Bresdin a eu faim tout au long de sa vie. Peut-être faisait-il parfois un bon repas lorsque des amis l’invitaient, tel Justin Capin, qui fut longtemps son protecteur. Peut-être lui est-il arrivé de fréquenter l’auberge du père Ortet à Roquefort-sur-Garonne, que décrit Théophile Silvestre (cat. n° 137), s’il allait à la pêche avec ledit Silvestre et le peintre toulousain Garipuy, leur ami commun. Mais très généralement il mourait de faim, ce qui explique en partie ses tentatives potagères. Dans une lettre conservée au Museum of Fine Arts de Boston, adressée le 18 mai 1929 au collectionneur néerlandais P. A. Regnault, Paul Bresdin, fils de l’artiste, dit : "Un oignon cru, du sel et du pain, tel était son repas, ou un hareng saur qu’il nous partageait, gardant pour lui l’arête et la tête, qu’il faisait griller, le tout arrosé d’eau d’une vieille cruche, dans laquelle il entretenait quelques clous et du goudron comme désinfectant de l’eau […]."

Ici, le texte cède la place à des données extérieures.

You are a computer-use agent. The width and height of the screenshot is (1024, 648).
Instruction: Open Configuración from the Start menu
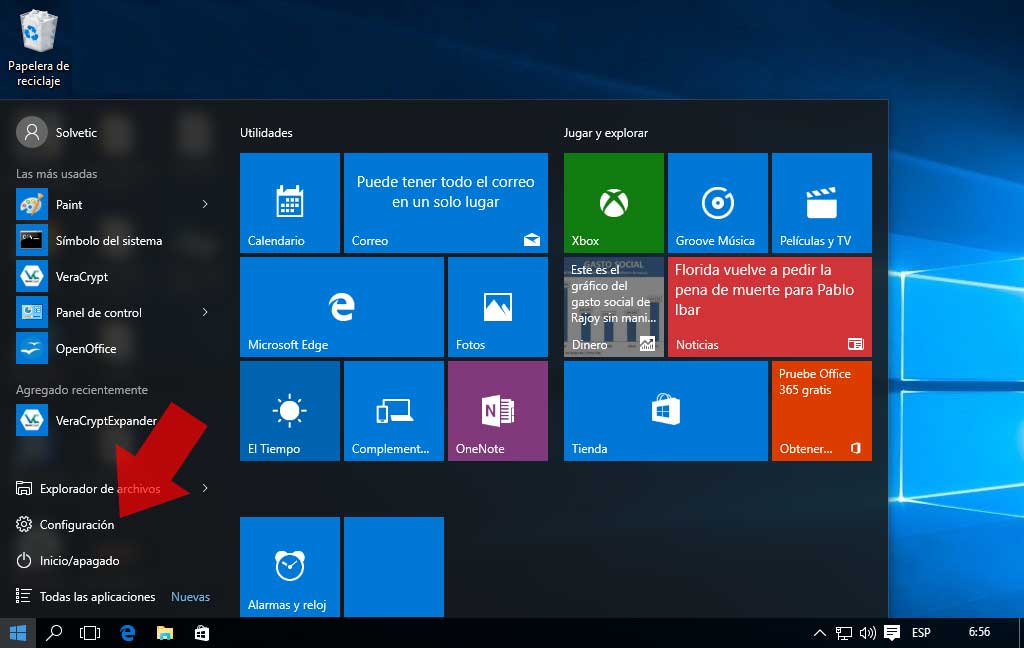pyautogui.click(x=76, y=525)
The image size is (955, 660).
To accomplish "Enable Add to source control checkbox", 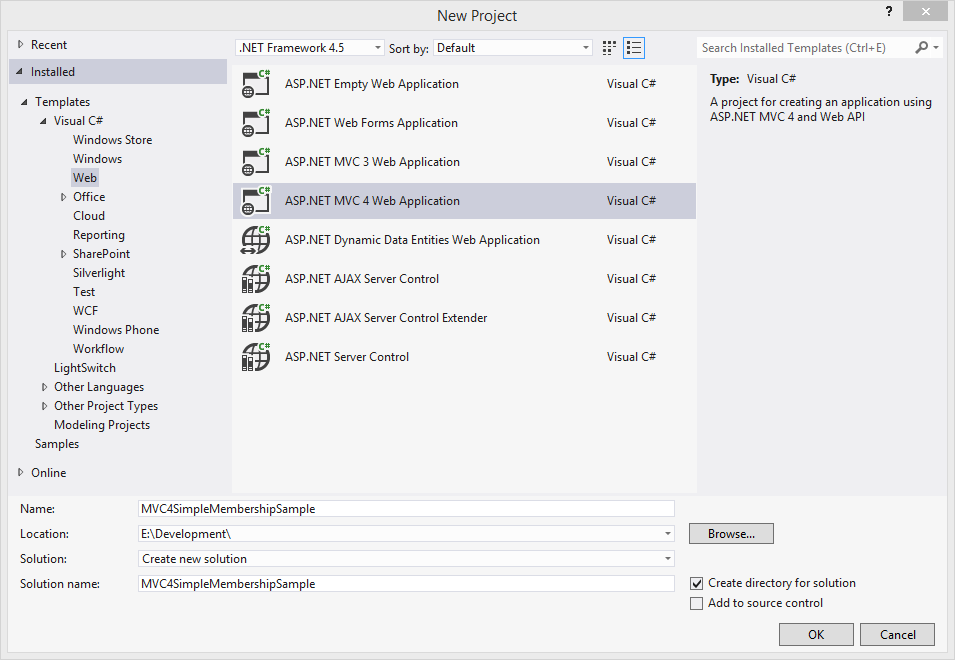I will tap(697, 603).

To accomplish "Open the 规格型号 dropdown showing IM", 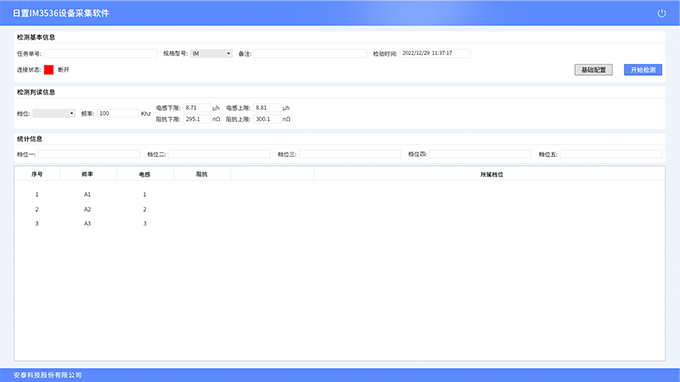I will pos(211,53).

L’abondance des biens matériels dont nos sociétés occidentales jouissent aujourd’hui nous fait oublier que cette situation était le lot commun des basses classes d’autrefois. Malgré tout, il y a quelque chose de touchant à imaginer l’artiste famélique, s’imposant à lui-même le supplice de Tantale, dessinant ou gravant avec une délectation minutieuse des intérieurs surchargés de tout ce dont il pouvait rêver pour lui et pour les siens : chaleur du foyer où bout la marmite, jambons et saucissons suspendus aux solives, abondance de légumes. Il ne faut évidemment pas chercher dans ces représentations de véritable réalisme : il y a autant de Van Ostade, de Dusart ou d’invention bresdinesque que d’observation de lieux existants, même si certains objets sont, eux, identifiables. (Nous devons beaucoup, pour la description de ces intérieurs, à Nicole Blondel et au remarquable ouvrage qu’elle a réalisé avec Catherine Arminjon, Principes d’analyse scientifique. Objets civils domestiques. Vocabulaire, Paris, Imprimerie nationale, 1984, in-4°, 639 p., ill. – Inventaire général des monuments et des richesses artistiques de la France.) Toutefois, il n’est pas impossible que l’accumulation des enfants (Bresdin en a eu cinq autour de lui, mais cela n’a rien d’extraordinaire) et leur cohabitation avec poules, canards, chiens, chats et lapins dans un espace réduit, correspondent avec l’ambiance dans laquelle Bresdin devait travailler.